AMDGPU: Fold frame index into MUBUF

This matters for byval uses outside of the entry block, which appear as copies. Previously, the only folding done was during selection, which could not see the underlying frame index. For any uses outside the entry block, the frame index was materialized in the entry block relative to the global scratch wave offset. This may produce worse code in cases where the offset ends up not fitting in the MUBUF offset field. A better heuristic would be helpfu for extreme frames. llvm-svn: 364185
author: Matt Arsenault <Matthew.Arsenault@amd.com> 2019-06-24 14:53:56 +0000
committer: Matt Arsenault <Matthew.Arsenault@amd.com> 2019-06-24 14:53:56 +0000
commit: 60957cb74c8869e2abd8996f616261bf4103305d (patch)
tree: 2f5a78b31d959b60a1629736a66828dacd40eb57 /llvm/lib/Target/AMDGPU/SIFoldOperands.cpp
parent: f27f794d473e777340ee96ac5d751a698039caf8 (diff)

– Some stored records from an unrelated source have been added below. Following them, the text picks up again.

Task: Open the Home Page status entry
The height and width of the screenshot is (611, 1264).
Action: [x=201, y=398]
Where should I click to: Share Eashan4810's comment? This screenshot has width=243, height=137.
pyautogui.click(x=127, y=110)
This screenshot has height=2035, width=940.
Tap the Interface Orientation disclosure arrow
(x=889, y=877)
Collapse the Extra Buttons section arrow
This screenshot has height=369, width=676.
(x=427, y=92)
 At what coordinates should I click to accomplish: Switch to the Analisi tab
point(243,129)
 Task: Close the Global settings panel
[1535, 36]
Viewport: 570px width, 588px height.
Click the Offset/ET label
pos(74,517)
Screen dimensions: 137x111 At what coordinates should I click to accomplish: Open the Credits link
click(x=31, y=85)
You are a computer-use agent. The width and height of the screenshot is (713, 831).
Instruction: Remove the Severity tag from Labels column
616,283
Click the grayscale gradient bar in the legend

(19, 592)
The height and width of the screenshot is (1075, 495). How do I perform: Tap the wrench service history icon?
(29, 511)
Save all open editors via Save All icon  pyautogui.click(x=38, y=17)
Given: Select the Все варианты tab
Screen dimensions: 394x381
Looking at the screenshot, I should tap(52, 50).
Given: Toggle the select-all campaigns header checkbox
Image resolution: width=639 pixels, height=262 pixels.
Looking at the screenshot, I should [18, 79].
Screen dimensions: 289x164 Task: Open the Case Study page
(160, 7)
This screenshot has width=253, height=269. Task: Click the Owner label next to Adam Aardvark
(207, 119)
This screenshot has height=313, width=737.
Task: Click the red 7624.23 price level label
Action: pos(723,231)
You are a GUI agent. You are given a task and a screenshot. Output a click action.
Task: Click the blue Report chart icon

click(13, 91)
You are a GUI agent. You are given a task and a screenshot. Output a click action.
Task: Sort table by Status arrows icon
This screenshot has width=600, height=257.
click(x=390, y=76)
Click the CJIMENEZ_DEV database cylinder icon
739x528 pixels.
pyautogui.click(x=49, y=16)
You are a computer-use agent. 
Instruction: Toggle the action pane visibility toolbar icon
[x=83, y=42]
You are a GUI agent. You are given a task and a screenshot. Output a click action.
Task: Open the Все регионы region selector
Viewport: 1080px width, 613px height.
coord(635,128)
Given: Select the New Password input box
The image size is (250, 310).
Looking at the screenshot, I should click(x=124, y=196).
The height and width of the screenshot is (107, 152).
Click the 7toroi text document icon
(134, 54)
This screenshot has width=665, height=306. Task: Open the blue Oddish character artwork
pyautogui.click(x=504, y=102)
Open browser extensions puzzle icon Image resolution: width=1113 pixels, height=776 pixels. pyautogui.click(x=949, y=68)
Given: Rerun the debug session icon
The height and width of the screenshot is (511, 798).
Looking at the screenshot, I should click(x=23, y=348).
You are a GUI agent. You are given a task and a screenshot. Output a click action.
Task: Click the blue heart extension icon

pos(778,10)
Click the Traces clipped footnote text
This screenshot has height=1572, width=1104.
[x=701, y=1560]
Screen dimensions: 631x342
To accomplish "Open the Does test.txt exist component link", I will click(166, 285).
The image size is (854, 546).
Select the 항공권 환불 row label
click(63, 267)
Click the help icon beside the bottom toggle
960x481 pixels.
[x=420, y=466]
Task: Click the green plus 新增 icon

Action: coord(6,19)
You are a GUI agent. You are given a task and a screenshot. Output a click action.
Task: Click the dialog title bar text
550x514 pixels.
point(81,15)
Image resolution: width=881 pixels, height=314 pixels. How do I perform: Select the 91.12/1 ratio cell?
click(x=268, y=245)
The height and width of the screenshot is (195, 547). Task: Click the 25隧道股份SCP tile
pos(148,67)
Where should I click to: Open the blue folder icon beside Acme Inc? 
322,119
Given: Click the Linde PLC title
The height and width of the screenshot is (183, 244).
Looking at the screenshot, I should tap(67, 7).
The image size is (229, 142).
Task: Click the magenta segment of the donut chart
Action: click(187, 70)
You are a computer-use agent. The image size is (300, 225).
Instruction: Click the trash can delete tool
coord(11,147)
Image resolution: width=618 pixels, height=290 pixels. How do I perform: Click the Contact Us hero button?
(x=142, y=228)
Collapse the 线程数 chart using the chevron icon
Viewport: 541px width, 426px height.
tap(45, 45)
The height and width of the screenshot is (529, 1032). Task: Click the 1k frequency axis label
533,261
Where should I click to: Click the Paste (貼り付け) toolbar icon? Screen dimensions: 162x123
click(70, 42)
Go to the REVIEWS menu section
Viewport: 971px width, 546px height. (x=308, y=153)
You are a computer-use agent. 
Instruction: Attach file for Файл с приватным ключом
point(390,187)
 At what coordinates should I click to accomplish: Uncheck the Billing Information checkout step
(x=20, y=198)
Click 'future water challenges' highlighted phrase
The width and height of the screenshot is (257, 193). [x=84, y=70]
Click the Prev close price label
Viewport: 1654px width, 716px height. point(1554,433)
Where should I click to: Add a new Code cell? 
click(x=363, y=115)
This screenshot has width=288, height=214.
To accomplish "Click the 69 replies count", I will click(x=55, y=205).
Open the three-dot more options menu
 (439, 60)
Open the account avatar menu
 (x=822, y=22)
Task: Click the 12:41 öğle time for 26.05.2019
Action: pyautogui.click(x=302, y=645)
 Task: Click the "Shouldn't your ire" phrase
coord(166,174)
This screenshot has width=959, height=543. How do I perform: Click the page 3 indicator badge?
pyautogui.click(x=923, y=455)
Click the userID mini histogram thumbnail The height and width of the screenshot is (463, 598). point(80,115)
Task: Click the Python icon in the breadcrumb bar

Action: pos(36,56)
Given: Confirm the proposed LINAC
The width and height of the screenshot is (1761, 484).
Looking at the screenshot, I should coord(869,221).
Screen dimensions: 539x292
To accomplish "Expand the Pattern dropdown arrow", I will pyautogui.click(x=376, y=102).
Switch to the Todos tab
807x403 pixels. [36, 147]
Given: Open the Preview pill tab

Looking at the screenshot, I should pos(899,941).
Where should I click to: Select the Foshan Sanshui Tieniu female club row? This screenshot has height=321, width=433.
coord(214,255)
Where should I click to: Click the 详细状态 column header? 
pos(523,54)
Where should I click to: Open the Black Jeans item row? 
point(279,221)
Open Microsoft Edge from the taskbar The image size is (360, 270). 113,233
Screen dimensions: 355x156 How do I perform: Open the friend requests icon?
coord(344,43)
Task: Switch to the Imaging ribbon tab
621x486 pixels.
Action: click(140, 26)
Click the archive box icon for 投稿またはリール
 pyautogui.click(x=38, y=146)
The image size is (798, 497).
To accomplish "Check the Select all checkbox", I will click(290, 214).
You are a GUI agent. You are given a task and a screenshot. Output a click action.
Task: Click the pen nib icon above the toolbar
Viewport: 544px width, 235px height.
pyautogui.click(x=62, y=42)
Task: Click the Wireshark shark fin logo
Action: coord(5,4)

download: bcm5719-llvm-60957cb74c8869e2abd8996f616261bf4103305d.tar.gz
bcm5719-llvm-60957cb74c8869e2abd8996f616261bf4103305d.zip
1 files changed, 44 insertions, 10 deletions
diff --git a/llvm/lib/Target/AMDGPU/SIFoldOperands.cpp b/llvm/lib/Target/AMDGPU/SIFoldOperands.cpp
index 3f566884f6b..78e6e39b05a 100644
--- a/llvm/lib/Target/AMDGPU/SIFoldOperands.cpp
+++ b/llvm/lib/Target/AMDGPU/SIFoldOperands.cpp
@@ -87,10 +87,11 @@ public:
   const SIInstrInfo *TII;
   const SIRegisterInfo *TRI;
   const GCNSubtarget *ST;
+  const SIMachineFunctionInfo *MFI;
 
   void foldOperand(MachineOperand &OpToFold,
                    MachineInstr *UseMI,
-                   unsigned UseOpIdx,
+                   int UseOpIdx,
                    SmallVectorImpl<FoldCandidate> &FoldList,
                    SmallVectorImpl<MachineInstr *> &CopiesToReplace) const;
 
@@ -159,6 +160,17 @@ static bool isInlineConstantIfFolded(const SIInstrInfo *TII,
   }
 }
 
+// TODO: Add heuristic that the frame index might not fit in the addressing mode
+// immediate offset to avoid materializing in loops.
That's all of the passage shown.